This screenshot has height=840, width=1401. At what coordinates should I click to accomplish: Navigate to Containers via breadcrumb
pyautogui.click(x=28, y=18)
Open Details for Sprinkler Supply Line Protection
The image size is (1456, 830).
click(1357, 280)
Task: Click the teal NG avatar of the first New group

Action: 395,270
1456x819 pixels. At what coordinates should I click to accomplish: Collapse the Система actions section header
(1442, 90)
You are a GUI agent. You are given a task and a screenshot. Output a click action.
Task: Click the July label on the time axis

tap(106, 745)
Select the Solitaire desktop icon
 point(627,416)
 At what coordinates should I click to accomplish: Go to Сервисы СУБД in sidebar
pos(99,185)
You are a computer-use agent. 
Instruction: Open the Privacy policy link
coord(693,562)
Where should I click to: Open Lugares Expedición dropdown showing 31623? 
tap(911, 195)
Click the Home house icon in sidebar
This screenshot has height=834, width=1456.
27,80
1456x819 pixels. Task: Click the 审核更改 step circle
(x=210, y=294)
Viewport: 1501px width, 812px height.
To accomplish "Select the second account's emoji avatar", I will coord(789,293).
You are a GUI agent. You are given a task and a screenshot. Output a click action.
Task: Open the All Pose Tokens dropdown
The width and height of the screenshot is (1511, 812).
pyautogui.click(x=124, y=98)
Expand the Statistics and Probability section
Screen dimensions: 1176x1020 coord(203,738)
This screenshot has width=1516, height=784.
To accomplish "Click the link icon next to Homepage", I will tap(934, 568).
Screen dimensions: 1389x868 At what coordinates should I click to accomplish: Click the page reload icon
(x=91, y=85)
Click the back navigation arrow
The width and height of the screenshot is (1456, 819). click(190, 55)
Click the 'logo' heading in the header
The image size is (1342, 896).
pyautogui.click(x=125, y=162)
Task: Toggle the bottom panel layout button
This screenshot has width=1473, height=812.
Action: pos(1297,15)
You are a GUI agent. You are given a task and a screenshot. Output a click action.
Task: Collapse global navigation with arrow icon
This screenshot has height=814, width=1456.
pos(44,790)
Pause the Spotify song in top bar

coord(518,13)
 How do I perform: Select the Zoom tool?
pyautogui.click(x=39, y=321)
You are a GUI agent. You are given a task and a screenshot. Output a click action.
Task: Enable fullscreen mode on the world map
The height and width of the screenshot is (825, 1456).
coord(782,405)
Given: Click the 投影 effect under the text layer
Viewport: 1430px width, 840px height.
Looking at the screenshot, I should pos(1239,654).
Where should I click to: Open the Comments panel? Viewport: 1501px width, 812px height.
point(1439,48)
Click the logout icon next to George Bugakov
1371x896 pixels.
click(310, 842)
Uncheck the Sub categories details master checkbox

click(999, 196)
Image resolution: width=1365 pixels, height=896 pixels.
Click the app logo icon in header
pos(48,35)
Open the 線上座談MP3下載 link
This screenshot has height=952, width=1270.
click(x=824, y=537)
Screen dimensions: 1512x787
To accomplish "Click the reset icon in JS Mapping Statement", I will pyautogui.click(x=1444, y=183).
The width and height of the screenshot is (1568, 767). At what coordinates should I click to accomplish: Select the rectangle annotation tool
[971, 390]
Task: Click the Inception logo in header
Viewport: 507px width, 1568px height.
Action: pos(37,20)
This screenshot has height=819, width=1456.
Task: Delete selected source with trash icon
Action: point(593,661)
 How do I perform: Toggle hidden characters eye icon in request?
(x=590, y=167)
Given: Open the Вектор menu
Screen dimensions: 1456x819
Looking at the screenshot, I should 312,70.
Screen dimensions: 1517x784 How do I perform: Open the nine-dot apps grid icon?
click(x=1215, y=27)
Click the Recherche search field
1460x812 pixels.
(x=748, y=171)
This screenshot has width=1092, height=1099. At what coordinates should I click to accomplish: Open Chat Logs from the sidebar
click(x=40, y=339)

• [Problem to solve]
Without changing a word, print all of the entries above.

• [Task output]
This screenshot has height=840, width=1401. At what coordinates should I click to accomplish: Navigate to Containers via breadcrumb
pyautogui.click(x=28, y=18)
Open Details for Sprinkler Supply Line Protection
The image size is (1456, 830).
click(1357, 280)
Task: Click the teal NG avatar of the first New group

Action: 395,270
1456x819 pixels. At what coordinates should I click to accomplish: Collapse the Система actions section header
(1442, 90)
You are a GUI agent. You are given a task and a screenshot. Output a click action.
Task: Click the July label on the time axis

tap(106, 745)
Select the Solitaire desktop icon
 point(627,416)
 At what coordinates should I click to accomplish: Go to Сервисы СУБД in sidebar
pos(99,185)
You are a computer-use agent. 
Instruction: Open the Privacy policy link
coord(693,562)
Where should I click to: Open Lugares Expedición dropdown showing 31623? 
tap(911, 195)
Click the Home house icon in sidebar
This screenshot has height=834, width=1456.
27,80
1456x819 pixels. Task: Click the 审核更改 step circle
(x=210, y=294)
Viewport: 1501px width, 812px height.
To accomplish "Select the second account's emoji avatar", I will coord(789,293).
You are a GUI agent. You are given a task and a screenshot. Output a click action.
Task: Open the All Pose Tokens dropdown
The width and height of the screenshot is (1511, 812).
pyautogui.click(x=124, y=98)
Expand the Statistics and Probability section
Screen dimensions: 1176x1020 coord(203,738)
This screenshot has width=1516, height=784.
To accomplish "Click the link icon next to Homepage", I will tap(934, 568).
Screen dimensions: 1389x868 At what coordinates should I click to accomplish: Click the page reload icon
(x=91, y=85)
Click the back navigation arrow
The width and height of the screenshot is (1456, 819). click(190, 55)
Click the 'logo' heading in the header
The image size is (1342, 896).
pyautogui.click(x=125, y=162)
Task: Toggle the bottom panel layout button
This screenshot has width=1473, height=812.
Action: pos(1297,15)
You are a GUI agent. You are given a task and a screenshot. Output a click action.
Task: Collapse global navigation with arrow icon
This screenshot has height=814, width=1456.
pos(44,790)
Pause the Spotify song in top bar

coord(518,13)
 How do I perform: Select the Zoom tool?
pyautogui.click(x=39, y=321)
You are a GUI agent. You are given a task and a screenshot. Output a click action.
Task: Enable fullscreen mode on the world map
The height and width of the screenshot is (825, 1456).
coord(782,405)
Given: Click the 投影 effect under the text layer
Viewport: 1430px width, 840px height.
Looking at the screenshot, I should pos(1239,654).
Where should I click to: Open the Comments panel? Viewport: 1501px width, 812px height.
point(1439,48)
Click the logout icon next to George Bugakov
1371x896 pixels.
click(310, 842)
Uncheck the Sub categories details master checkbox

click(999, 196)
Image resolution: width=1365 pixels, height=896 pixels.
Click the app logo icon in header
pos(48,35)
Open the 線上座談MP3下載 link
This screenshot has height=952, width=1270.
click(x=824, y=537)
Screen dimensions: 1512x787
To accomplish "Click the reset icon in JS Mapping Statement", I will pyautogui.click(x=1444, y=183).
The width and height of the screenshot is (1568, 767). At what coordinates should I click to accomplish: Select the rectangle annotation tool
[971, 390]
Task: Click the Inception logo in header
Viewport: 507px width, 1568px height.
Action: pos(37,20)
This screenshot has height=819, width=1456.
Task: Delete selected source with trash icon
Action: point(593,661)
 How do I perform: Toggle hidden characters eye icon in request?
(x=590, y=167)
Given: Open the Вектор menu
Screen dimensions: 1456x819
Looking at the screenshot, I should 312,70.
Screen dimensions: 1517x784 How do I perform: Open the nine-dot apps grid icon?
click(x=1215, y=27)
Click the Recherche search field
1460x812 pixels.
(x=748, y=171)
This screenshot has width=1092, height=1099. At what coordinates should I click to accomplish: Open Chat Logs from the sidebar
click(x=40, y=339)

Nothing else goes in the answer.